Jane Austen is sometimes thought of as being confined by her extremely narrow social view, but her work reveals a far wider optic lens. The Watson family was old-fashioned; they were frugal; they were necessarily engaged in the ongoing domestic labor of their home, their laundry, their small economies.
It is telling that The Watsons is the only major work by Austen that was written in Bath, that alien territory. Her early work was composed at her girlhood home in Steventon, and the later novels—Mansfield Park, Emma, and Persuasion— in the settled tranquillity of Chawton. This single effort was brought to life—or at any rate to a stillbirth—in a city that she found uncongenial and at a time in her life when her self-confidence was at its lowest ebb.
15
THE ABILITY to sustain long works of fiction is at least partially dependent on establishing a delicate balance between solitude and interaction. Too much human noise during the writing of a novel distracts from the cleanliness of its over-arching plan.
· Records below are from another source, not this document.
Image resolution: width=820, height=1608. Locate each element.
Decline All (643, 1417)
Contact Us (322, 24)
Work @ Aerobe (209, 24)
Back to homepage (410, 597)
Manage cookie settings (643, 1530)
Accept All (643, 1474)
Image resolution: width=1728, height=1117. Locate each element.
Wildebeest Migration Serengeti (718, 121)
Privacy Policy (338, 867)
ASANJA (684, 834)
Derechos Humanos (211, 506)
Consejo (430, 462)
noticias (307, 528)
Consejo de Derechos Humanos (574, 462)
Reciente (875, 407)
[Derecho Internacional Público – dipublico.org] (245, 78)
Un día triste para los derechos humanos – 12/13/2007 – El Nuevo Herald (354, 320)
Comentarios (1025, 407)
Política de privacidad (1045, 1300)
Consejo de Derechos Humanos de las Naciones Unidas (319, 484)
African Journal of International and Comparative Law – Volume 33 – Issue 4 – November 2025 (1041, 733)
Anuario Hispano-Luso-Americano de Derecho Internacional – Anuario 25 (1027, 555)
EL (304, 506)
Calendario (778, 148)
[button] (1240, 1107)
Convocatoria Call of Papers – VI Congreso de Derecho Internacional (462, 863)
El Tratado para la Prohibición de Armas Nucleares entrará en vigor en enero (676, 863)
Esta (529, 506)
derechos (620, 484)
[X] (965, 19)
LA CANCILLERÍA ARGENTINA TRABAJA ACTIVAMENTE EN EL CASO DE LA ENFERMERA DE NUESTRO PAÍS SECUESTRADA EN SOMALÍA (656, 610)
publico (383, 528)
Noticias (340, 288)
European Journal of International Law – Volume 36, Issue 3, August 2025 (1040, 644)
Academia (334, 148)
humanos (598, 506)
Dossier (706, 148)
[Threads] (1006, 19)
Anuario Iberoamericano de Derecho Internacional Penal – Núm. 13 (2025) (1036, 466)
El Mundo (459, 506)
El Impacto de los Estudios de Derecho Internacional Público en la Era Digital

Too little social interruption, on the other hand, distorts a writer’s sense of reality and allows feeling to “prey” on the consciousness—to place Jane Austen’s (or Anne Elliot’s) own words in a slightly different context.
For every writer the degree of required social involvement or distance must be differently gauged, but novelists who take refuge in isolated log cabins tend to be a romantic minority, or perhaps even a myth.